== SELECTED EXCERPT ==

[Python-checkins] bpo-34589: Add -X coerce_c_locale command line option (GH-9378)

Victor Stinner webhook-mailer at python.org
Mon Sep 17 20:19:31 EDT 2018


https://github.com/python/cpython/commit/dbdee0073cf0b88fe541980ace1f650900f455cc
commit: dbdee0073cf0b88fe541980ace1f650900f455cc
branch: master
author: Victor Stinner <vstinner at redhat.com>
committer: GitHub <noreply at github.com>
date: 2018-09-17T17:19:26-07:00
summary:

bpo-34589: Add -X coerce_c_locale command line option (GH-9378)

Add a new -X coerce_c_locale command line option to control C locale
coercion (PEP 538).

files:
A Misc/NEWS.d/next/Core and Builtins/2018-09-18-01-41-33.bpo-34589.lLVTYc.rst
M Doc/using/cmdline.rst
M Doc/whatsnew/3.7.rst
M Lib/test/test_c_locale_coercion.py
M Lib/test/test_cmd_line.py
M Lib/test/test_sys.py
M Lib/test/test_utf8_mode.py
M Python/coreconfig.c

diff --git a/Doc/using/cmdline.rst b/Doc/using/cmdline.rst
index b61df8a4b77d..cd3b2410c84d 100644
--- a/Doc/using/cmdline.rst
+++ b/Doc/using/cmdline.rst
@@ -438,13 +438,22 @@ Miscellaneous options
      * Set the :attr:`~sys.flags.dev_mode` attribute of :attr:`sys.flags` to
        ``True``
 
-   * ``-X utf8`` enables UTF-8 mode for operating system interfaces, overriding
+   * ``-X utf8`` enables UTF-8 mode (:pep:`540`) for operating system interfaces, overriding
      the default locale-aware mode. ``-X utf8=0`` explicitly disables UTF-8
      mode (even when it would otherwise activate automatically).
      See :envvar:`PYTHONUTF8` for more details.
    * ``-X pycache_prefix=PATH`` enables writing ``.pyc`` files to a parallel
      tree rooted at the given directory instead of to the code tree. See also
      :envvar:`PYTHONPYCACHEPREFIX`.
+   * ``-X coerce_c_locale`` or ``-X coerce_c_locale=1`` tries to coerce the C
+     locale (:pep:`538`).
+     ``-X coerce_c_locale=0`` skips coercing the legacy ASCII-based C and POSIX
+     locales to a more capable UTF-8 based alternative.
+     ``-X coerce_c_locale=warn`` will cause Python to emit warning messages on
+     ``stderr`` if either the locale coercion activates, or else if a locale
+     that *would* have triggered coercion is still active when the Python
+     runtime is initialized.
+     See :envvar:`PYTHONCOERCECLOCALE` for more details.
 
    It also allows passing arbitrary values and retrieving them through the
    :data:`sys._xoptions` dictionary.
@@ -464,6 +473,9 @@ Miscellaneous options
    .. versionadded:: 3.7
       The ``-X importtime``, ``-X dev`` and ``-X utf8`` options.
 
+   .. versionadded:: 3.7.1
+      The ``-X coerce_c_locale`` option.
+
    .. versionadded:: 3.8
       The ``-X pycache_prefix`` option.
 
@@ -850,6 +862,8 @@ conflict.
    order to force the interpreter to use ``ASCII`` instead of ``UTF-8`` for
    system interfaces.
 
+   Also available as the :option:`-X` ``coerce_c_locale`` option.

===

**WORK TO COMPLETE:**
A) According to the commit message, in which Python version was the -X coerce_c_locale option added?
B) From the commit message, extract the passage starting with "diff --git a/Doc/using/cmdline.rst" and going on through "otherwise activate automatically).", copied word for word.

== ENTRIES SHOWN ==

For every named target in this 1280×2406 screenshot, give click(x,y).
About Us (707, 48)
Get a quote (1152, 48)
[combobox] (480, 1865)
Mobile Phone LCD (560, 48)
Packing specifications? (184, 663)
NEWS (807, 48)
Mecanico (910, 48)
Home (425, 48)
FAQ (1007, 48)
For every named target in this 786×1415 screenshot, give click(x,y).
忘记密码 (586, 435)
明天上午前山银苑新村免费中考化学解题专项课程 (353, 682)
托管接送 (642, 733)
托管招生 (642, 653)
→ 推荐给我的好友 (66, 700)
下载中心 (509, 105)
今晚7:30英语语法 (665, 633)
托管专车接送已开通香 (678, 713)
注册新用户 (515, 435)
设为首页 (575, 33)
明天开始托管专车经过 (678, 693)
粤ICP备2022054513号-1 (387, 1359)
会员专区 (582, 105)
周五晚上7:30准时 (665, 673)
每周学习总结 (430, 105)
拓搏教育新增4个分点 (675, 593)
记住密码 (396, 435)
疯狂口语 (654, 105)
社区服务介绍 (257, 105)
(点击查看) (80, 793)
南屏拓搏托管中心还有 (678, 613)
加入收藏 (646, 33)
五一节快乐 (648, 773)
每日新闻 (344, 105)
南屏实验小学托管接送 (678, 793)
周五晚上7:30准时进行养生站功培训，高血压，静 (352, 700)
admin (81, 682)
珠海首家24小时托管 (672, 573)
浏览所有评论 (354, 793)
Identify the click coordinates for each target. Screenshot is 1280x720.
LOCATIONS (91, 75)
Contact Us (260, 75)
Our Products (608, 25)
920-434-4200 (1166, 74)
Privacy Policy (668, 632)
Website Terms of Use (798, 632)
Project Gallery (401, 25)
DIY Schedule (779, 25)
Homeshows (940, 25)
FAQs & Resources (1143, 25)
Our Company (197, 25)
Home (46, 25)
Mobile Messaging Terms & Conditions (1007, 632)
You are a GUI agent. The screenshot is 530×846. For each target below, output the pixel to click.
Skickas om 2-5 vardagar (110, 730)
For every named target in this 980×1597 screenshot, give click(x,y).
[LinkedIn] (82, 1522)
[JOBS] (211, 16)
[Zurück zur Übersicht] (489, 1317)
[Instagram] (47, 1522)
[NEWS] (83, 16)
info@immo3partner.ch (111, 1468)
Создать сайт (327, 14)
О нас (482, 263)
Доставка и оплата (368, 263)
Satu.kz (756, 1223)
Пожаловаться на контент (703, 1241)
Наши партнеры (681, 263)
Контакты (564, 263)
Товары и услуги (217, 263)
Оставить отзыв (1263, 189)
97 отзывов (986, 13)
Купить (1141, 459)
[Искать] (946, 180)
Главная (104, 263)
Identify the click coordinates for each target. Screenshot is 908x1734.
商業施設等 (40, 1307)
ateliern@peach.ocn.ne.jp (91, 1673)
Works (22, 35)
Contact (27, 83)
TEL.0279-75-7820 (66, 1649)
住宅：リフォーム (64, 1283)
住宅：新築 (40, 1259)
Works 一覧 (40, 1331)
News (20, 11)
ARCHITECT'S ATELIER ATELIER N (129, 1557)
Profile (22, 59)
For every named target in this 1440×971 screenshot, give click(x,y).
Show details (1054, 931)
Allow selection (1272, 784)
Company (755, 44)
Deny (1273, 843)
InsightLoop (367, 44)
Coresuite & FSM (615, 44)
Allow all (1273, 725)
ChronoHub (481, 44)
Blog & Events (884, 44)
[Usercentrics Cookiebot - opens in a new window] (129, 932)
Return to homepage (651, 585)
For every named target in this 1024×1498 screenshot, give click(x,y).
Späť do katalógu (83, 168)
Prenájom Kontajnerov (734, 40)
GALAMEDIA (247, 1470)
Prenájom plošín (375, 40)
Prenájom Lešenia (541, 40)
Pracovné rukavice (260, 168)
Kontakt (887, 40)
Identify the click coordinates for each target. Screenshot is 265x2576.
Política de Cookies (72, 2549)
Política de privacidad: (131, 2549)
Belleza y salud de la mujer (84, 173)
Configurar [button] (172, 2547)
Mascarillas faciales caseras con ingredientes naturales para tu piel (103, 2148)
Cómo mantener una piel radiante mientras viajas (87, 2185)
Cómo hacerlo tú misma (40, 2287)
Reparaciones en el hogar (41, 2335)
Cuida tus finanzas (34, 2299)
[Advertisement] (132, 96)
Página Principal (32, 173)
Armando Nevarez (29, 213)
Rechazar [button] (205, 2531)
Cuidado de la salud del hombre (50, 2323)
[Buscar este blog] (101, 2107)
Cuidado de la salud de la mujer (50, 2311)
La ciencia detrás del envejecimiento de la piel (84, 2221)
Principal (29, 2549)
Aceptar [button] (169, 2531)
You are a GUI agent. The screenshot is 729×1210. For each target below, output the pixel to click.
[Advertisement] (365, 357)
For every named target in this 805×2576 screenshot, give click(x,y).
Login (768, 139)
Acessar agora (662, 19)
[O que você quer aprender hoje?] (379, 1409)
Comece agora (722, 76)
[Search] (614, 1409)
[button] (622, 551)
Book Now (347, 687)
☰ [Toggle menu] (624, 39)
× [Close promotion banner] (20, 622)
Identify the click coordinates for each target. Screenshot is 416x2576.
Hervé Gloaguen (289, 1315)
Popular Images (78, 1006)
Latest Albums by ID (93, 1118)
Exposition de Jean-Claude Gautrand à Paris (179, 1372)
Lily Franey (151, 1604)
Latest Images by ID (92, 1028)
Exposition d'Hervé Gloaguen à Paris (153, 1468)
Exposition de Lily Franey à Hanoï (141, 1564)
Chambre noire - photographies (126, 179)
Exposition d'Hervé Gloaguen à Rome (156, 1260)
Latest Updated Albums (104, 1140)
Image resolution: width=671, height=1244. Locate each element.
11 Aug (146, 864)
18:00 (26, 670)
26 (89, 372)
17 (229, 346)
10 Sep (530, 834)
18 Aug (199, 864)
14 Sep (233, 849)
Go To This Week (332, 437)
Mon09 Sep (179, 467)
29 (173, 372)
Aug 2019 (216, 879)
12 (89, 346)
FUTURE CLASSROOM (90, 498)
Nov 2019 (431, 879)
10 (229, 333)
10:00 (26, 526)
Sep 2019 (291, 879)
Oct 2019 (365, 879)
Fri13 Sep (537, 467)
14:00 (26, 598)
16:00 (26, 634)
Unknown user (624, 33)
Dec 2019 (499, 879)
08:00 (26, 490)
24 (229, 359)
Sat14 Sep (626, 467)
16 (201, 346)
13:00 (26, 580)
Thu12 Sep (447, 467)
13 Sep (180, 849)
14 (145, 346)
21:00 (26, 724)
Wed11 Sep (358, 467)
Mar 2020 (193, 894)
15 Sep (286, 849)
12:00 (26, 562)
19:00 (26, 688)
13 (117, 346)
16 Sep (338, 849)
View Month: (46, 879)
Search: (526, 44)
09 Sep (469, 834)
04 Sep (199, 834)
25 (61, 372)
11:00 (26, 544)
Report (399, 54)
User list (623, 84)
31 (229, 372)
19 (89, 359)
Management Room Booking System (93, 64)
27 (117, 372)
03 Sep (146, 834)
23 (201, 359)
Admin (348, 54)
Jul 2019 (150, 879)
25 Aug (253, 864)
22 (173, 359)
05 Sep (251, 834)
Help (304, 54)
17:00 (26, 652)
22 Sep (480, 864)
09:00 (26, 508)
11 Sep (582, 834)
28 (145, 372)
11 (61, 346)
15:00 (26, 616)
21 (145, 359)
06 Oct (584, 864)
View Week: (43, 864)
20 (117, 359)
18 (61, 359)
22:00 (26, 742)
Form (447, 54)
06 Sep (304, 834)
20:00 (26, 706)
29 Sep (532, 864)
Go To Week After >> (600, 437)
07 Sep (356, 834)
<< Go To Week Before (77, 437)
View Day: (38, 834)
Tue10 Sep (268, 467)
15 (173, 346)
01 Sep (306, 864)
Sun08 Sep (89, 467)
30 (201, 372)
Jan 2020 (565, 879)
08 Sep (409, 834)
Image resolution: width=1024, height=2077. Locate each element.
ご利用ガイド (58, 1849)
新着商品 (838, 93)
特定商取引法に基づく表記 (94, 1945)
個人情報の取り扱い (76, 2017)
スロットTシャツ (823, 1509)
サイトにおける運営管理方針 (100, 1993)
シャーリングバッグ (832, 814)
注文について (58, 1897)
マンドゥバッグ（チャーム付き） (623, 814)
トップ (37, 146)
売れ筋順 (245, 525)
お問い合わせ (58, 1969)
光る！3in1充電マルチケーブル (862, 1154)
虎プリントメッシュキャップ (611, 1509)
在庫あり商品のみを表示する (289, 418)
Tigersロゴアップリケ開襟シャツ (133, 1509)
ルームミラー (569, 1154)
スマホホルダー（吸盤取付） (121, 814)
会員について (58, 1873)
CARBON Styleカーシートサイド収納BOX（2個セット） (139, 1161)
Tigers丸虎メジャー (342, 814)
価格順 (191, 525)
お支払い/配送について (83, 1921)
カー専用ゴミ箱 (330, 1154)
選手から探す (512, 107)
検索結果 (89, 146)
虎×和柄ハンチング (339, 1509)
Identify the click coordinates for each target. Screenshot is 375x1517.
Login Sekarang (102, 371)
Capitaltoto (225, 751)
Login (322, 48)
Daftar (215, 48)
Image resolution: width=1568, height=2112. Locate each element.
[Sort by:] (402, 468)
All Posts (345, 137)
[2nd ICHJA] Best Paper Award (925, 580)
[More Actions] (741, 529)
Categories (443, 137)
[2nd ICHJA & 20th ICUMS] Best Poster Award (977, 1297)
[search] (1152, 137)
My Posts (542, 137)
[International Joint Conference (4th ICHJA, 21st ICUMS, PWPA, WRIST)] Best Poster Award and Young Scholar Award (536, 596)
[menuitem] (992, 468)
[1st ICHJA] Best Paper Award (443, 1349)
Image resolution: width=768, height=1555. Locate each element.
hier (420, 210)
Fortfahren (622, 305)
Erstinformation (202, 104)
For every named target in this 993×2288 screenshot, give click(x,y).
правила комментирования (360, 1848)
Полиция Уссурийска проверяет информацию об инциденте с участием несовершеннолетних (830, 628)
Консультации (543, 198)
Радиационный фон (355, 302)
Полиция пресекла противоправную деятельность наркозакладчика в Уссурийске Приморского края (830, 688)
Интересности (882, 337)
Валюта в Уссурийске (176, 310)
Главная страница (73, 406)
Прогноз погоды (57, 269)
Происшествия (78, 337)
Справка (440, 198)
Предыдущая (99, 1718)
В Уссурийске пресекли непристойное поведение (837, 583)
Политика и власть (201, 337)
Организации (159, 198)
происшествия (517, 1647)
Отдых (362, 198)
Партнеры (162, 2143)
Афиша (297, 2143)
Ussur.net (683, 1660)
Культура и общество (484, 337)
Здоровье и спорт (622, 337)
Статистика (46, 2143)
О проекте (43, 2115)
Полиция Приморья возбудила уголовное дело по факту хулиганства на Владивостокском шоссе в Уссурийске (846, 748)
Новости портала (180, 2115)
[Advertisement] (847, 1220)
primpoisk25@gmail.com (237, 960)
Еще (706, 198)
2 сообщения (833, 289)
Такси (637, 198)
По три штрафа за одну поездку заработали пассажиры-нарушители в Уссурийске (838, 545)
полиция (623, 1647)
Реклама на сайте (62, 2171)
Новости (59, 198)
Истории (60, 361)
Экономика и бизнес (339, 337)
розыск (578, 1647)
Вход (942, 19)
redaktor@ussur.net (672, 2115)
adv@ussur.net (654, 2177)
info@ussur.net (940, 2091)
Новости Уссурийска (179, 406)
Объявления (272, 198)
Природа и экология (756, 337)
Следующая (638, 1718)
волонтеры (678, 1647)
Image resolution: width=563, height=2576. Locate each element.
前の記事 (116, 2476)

===

**COMPLETE ANSWERS:**
A) Python 3.7.1

B)
diff --git a/Doc/using/cmdline.rst b/Doc/using/cmdline.rst
index b61df8a4b77d..cd3b2410c84d 100644
--- a/Doc/using/cmdline.rst
+++ b/Doc/using/cmdline.rst
@@ -438,13 +438,22 @@ Miscellaneous options
      * Set the :attr:`~sys.flags.dev_mode` attribute of :attr:`sys.flags` to
        ``True``
 
-   * ``-X utf8`` enables UTF-8 mode for operating system interfaces, overriding
+   * ``-X utf8`` enables UTF-8 mode (:pep:`540`) for operating system interfaces, overriding
      the default locale-aware mode. ``-X utf8=0`` explicitly disables UTF-8
      mode (even when it would otherwise activate automatically).